Augmented Reality: In terms local search, we’ve long imagined this heads-up display that tells us what’s around us. While parts of this are possible to build, I think we’ll see applications with a more narrow focus meant to make day-to-day life easier. Maybe I shouldn’t have to worry about which way I’m walking or driving since I’m given quick, difficult to mistake queues. I think a bunch of things like that which reduce mental load on one task in favor of others is what we’re going to see.

Health Data: Having real-time updates and recommendations on health decisions can have a tremendous impact on quality of life.

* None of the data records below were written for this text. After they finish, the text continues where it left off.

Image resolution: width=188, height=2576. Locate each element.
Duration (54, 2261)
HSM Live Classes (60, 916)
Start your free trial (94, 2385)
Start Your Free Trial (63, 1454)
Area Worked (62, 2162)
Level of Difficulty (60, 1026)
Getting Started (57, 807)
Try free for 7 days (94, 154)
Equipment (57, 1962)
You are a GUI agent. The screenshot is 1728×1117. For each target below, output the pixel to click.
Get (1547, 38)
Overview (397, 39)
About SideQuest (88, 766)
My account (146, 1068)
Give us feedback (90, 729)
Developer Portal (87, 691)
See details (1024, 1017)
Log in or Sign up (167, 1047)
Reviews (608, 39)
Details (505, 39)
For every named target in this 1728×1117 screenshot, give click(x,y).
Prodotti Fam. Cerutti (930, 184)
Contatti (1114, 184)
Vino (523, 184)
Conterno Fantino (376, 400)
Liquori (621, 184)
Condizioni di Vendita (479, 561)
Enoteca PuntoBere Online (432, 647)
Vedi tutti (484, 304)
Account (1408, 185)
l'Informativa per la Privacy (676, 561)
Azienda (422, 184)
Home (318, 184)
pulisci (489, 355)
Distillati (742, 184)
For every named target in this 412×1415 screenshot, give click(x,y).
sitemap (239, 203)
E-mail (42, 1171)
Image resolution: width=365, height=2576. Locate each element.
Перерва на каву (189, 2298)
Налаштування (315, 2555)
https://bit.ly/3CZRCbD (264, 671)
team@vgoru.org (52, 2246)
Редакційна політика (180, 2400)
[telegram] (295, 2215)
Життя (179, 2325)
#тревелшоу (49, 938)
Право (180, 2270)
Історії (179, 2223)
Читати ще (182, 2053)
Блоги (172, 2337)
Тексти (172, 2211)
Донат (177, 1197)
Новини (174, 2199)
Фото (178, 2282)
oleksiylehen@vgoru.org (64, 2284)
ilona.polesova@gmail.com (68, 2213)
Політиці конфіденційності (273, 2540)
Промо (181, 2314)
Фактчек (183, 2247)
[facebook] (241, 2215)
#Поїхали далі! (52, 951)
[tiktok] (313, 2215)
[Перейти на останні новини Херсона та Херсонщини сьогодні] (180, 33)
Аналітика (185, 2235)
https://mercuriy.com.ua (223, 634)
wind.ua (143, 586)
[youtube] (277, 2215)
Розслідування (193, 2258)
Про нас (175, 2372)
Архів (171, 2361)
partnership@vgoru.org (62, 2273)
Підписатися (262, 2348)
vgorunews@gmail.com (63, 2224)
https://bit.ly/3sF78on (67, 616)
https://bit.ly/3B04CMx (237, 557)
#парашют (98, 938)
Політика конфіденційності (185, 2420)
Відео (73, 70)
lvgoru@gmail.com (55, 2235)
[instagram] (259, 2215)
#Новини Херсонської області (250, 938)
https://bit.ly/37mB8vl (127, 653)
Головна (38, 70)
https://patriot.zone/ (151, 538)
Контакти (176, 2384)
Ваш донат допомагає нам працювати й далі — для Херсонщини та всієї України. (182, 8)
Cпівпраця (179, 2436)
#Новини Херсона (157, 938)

With next-level resolution on our health data, we can find patterns and start to crack serious diseases. But I hope that day-to-day life also improves. Can these applications help us figure out things like diet, exercise habits, work-life balance, and sleep schedule in order to feel best during the day and get the most out of life? Can it give us early warning if we’re coming down with a cold and need to rest up? The less time spent sick or tired, the better. Most of us aren’t naturally inclined to look after our long term health, and that takes mental energy to get right – if we get real-time reminders perhaps we can both look after our long term health without having to expend so much energy worrying about it.

For all of this applications, this isn’t just a cosmetic change for input, output. This will require very good machine learning for voice and image recognition, smart sensors and databases for detecting context, and algorithms for using that context correctly.

Two big changes I haven’t mentioned in this list but could talk a lot about, are autonomous vehicles and blockchain technology. But I think that autonomous vehicles in particular fit in this framework very well in that they eliminate the thinking and concentration needed for driving and allow us to free up our time for something else.

Blockchain technology on its surface might fit into the payments category, but even though it could revolutionize money I think that the day-to-day act of paying (swipes, taps, blinks, whatever) can be separated from the currency used. I think that the real benefit to bitcoin and ethereum and these other projects when it comes to passive computing is going to be the harnessing of economic players in order to build more proactive and intelligent services. I can write a whole lot more about that!

So there’s my case for passive computing. It fits with the long product cycle narrative. It’s been percolating for a while with some less impressive applications that will expand tremendously and we might be right at the start of the sharp incline. I’ll have to come back to this in a fews years and see whether this looks like it’s going to happen.